The importance of these memories and these fragments is a secret and elusive code that hovers only just beyond our grasp. Cornell's boxes have an infinitely gentle poetic sensibility, creating strange relationships through the juxtaposition of various elements. Each element, arranged in the box according to a scheme that defies our rational analysis or comprehension, appears to be imbued with almost talismanic power, with rich associations, especially for the artist. Cornell has been quoted as saying that his idea of perfect happiness was 'quickly being plunged into a world in which every triviality becomes imbued with significance' (Cornell, quoted in D. Solomon, Utopia Parkway: The Life and Work of Joseph Cornell, London, 1997, p. 92). There is no better way than this to explain the infinite absorption and engagement of Untitled (Pinturicchio Boy). While the significance may remain ineffable, it is precisely its aching closeness, its elusive yet palpable appearance presented behind glass, that makes this box so engaging.
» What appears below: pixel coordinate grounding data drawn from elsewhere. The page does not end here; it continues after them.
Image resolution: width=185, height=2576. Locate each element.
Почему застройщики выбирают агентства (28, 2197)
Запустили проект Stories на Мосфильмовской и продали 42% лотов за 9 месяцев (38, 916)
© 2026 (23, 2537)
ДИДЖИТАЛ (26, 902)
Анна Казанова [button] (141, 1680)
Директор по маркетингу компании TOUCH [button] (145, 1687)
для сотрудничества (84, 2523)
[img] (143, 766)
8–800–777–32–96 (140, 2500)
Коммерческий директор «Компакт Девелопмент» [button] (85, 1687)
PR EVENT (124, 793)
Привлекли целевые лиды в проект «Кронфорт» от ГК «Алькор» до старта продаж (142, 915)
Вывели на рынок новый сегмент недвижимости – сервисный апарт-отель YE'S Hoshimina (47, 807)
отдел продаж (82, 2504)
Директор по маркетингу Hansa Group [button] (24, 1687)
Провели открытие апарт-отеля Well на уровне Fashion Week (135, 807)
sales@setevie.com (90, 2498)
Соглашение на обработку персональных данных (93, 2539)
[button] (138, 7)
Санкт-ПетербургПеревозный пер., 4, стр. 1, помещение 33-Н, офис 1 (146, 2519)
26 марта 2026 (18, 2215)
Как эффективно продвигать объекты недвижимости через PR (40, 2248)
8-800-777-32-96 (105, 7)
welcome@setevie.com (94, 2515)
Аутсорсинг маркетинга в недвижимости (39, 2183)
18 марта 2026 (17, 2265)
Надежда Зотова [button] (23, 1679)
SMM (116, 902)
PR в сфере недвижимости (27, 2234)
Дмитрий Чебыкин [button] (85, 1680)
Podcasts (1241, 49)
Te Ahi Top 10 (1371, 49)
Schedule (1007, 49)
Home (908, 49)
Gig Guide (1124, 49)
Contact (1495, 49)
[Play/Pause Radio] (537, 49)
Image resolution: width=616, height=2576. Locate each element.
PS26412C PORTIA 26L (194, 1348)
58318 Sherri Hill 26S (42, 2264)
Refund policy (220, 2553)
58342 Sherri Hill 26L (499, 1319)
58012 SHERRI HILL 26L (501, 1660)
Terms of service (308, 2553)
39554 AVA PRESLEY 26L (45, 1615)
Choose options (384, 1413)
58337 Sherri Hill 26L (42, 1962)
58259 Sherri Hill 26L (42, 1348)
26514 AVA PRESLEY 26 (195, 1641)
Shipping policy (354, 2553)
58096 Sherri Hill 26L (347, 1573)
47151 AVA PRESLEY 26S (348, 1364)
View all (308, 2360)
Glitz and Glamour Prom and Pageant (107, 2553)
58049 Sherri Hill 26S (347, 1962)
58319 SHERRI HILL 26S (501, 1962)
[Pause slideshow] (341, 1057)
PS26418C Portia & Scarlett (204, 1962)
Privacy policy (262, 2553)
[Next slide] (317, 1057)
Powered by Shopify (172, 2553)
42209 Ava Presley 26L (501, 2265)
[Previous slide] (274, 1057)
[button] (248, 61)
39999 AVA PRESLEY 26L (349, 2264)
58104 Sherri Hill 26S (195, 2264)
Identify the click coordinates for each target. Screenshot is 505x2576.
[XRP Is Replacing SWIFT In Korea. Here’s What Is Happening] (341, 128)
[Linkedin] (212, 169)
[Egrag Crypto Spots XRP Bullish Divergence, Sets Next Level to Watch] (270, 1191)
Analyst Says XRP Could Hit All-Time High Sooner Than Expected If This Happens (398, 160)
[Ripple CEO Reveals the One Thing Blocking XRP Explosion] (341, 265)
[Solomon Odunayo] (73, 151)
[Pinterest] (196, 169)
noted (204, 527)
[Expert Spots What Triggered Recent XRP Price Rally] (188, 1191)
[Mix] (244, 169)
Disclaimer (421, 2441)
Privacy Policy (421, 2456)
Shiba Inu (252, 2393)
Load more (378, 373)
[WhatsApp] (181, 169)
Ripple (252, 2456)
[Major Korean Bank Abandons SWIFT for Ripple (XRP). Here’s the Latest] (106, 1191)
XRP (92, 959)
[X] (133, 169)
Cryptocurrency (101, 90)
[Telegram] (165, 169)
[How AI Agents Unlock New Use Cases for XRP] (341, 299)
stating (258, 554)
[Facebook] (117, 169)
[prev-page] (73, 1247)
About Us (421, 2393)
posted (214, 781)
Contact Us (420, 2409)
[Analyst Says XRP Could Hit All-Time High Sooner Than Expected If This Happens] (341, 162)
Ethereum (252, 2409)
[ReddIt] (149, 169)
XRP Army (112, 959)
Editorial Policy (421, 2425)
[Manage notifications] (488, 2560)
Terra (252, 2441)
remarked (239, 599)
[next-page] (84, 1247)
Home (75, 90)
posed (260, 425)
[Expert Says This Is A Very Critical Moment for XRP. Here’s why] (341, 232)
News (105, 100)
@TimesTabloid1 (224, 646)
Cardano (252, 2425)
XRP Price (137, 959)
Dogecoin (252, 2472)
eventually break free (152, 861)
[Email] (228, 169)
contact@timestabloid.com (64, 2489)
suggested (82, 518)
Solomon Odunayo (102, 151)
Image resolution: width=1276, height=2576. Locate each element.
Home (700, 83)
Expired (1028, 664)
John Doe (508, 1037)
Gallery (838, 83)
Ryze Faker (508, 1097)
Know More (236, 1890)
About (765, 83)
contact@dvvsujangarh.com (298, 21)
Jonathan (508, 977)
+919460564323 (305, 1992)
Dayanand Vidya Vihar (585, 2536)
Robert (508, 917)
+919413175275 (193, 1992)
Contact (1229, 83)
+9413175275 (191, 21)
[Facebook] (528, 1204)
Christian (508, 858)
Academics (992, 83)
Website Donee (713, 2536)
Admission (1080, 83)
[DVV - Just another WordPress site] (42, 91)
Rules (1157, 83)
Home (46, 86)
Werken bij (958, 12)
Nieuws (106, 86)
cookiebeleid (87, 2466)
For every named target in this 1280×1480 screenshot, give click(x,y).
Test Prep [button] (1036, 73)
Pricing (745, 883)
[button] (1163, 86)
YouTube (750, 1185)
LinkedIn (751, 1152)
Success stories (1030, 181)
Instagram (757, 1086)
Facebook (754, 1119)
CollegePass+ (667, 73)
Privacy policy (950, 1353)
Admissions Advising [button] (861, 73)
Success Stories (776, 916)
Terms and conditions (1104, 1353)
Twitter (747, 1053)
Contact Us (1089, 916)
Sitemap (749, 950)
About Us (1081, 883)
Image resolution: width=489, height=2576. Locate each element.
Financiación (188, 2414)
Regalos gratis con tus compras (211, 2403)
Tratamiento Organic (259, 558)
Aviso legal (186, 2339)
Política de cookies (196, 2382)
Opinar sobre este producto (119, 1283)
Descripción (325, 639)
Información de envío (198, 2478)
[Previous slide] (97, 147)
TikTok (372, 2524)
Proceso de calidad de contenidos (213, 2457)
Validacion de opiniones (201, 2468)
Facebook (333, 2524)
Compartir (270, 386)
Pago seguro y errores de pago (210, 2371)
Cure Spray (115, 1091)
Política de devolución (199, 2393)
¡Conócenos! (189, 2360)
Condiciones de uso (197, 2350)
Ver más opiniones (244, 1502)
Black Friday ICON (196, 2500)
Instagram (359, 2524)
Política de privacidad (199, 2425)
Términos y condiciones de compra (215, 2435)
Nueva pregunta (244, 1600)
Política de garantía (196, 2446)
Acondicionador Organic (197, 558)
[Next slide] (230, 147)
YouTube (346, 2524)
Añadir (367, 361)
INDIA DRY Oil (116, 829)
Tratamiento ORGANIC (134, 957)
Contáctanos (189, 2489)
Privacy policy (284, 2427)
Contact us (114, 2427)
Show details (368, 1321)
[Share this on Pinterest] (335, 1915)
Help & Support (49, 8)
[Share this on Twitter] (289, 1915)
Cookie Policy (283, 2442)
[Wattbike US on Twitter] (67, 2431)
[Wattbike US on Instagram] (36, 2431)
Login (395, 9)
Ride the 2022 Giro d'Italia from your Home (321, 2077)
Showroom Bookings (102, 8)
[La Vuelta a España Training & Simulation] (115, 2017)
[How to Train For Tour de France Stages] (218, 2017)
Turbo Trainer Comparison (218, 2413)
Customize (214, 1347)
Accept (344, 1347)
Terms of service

It has been postulated that the images of these Renaissance youths chimed particularly with Cornell's own perception of the rarified early years of his childhood in Nyack, where his father (who died while Cornell was still relatively young) was an impressive man-about-town and his mother's family was the great, established patriarchal driving force there. It may be through this that Cornell grew with a sense of his own personal expectations and therefore identified with these Renaissance figures. Pinturicchio's picture in particular had resonance for Cornell, as photographs of his studio show a reproduction tacked to the wall. The boy's haunting and defiant face within the case of the box appears stranded. He has been captured in a single yet, to him, infinitely significant moment. As the viewer contemplates Untitled (Pinturicchio Boy), a gap between our world and the world of the boy is bridged. And yet it is not the Renaissance sitter himself who is the subject, but Cornell's own interpretative characterization of him. Like the ballerinas whom he mythologized, bending them and their lives to new meanings and new legends, the Untitled (Pinturicchio Boy) has been dressed in new robes, given a new and unique mythology through Cornell's use of his image.
As well as childhood being overtly referenced through the image shown in Untitled (Pinturicchio Boy), it is referenced through the penny arcade aspect of the box. The sense of wonder and transcendence that is so central to Cornell's work is made all the more potent through this reminder of these entertainments from his childhood, echoed even in the architecture and construction of the box. These arcade slot machines would dispense views or entertainments on the insertion of a coin, entertaining the child for a brief moment. In his art, Cornell recaptures this sense of momentary entertainment, presenting his subject matter in a manner that recalls childhood, recalls awe and recalls sheer, innocent fun. In many ways, Cornell's view of the world was similar to that of a child, and it is this that he manages to capture in his art, stating that a Medici Slot Machine was something 'that might be encountered in a penny arcade in a dream' (Cornell, quoted in D. Solomon, Utopia Parkway: The Life and Work of Joseph Cornell, London, 1997, p. 139).